The records:
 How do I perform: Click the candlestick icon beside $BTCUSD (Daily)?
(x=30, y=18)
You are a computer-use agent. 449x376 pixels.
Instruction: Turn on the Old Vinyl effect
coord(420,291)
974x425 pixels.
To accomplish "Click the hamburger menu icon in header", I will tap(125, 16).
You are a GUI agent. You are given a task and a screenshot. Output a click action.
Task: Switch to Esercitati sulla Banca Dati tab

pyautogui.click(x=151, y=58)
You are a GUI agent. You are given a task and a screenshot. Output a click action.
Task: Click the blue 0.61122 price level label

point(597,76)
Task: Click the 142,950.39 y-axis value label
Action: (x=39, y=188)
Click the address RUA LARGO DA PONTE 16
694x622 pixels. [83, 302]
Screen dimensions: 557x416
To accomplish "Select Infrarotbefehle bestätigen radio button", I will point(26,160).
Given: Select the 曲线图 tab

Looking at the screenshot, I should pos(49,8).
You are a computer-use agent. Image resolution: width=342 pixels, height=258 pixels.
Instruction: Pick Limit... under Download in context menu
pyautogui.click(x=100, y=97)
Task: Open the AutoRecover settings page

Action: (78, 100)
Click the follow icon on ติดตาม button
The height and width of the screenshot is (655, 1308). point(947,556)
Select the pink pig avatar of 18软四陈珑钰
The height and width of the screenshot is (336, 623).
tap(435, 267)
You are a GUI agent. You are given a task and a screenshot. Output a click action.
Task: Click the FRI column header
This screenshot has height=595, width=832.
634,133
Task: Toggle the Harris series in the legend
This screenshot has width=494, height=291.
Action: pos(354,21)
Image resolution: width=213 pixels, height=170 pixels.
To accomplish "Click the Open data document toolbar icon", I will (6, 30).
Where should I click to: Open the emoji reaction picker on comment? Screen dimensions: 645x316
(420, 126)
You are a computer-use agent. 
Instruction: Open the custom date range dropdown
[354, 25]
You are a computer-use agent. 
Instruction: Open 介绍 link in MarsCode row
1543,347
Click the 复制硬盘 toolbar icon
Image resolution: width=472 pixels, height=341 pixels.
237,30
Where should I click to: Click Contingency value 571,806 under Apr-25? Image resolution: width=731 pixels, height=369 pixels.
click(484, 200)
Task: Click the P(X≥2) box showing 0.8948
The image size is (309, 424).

Task to carry out: Write out every item above again, line for line, without changing a single character.

Completed task:
 How do I perform: Click the candlestick icon beside $BTCUSD (Daily)?
(x=30, y=18)
You are a computer-use agent. 449x376 pixels.
Instruction: Turn on the Old Vinyl effect
coord(420,291)
974x425 pixels.
To accomplish "Click the hamburger menu icon in header", I will tap(125, 16).
You are a GUI agent. You are given a task and a screenshot. Output a click action.
Task: Switch to Esercitati sulla Banca Dati tab

pyautogui.click(x=151, y=58)
You are a GUI agent. You are given a task and a screenshot. Output a click action.
Task: Click the blue 0.61122 price level label

point(597,76)
Task: Click the 142,950.39 y-axis value label
Action: (x=39, y=188)
Click the address RUA LARGO DA PONTE 16
694x622 pixels. [83, 302]
Screen dimensions: 557x416
To accomplish "Select Infrarotbefehle bestätigen radio button", I will point(26,160).
Given: Select the 曲线图 tab

Looking at the screenshot, I should pos(49,8).
You are a computer-use agent. Image resolution: width=342 pixels, height=258 pixels.
Instruction: Pick Limit... under Download in context menu
pyautogui.click(x=100, y=97)
Task: Open the AutoRecover settings page

Action: (78, 100)
Click the follow icon on ติดตาม button
The height and width of the screenshot is (655, 1308). point(947,556)
Select the pink pig avatar of 18软四陈珑钰
The height and width of the screenshot is (336, 623).
tap(435, 267)
You are a GUI agent. You are given a task and a screenshot. Output a click action.
Task: Click the FRI column header
This screenshot has height=595, width=832.
634,133
Task: Toggle the Harris series in the legend
This screenshot has width=494, height=291.
Action: pos(354,21)
Image resolution: width=213 pixels, height=170 pixels.
To accomplish "Click the Open data document toolbar icon", I will (6, 30).
Where should I click to: Open the emoji reaction picker on comment? Screen dimensions: 645x316
(420, 126)
You are a computer-use agent. 
Instruction: Open the custom date range dropdown
[354, 25]
You are a computer-use agent. 
Instruction: Open 介绍 link in MarsCode row
1543,347
Click the 复制硬盘 toolbar icon
Image resolution: width=472 pixels, height=341 pixels.
237,30
Where should I click to: Click Contingency value 571,806 under Apr-25? Image resolution: width=731 pixels, height=369 pixels.
click(484, 200)
Task: Click the P(X≥2) box showing 0.8948
The image size is (309, 424).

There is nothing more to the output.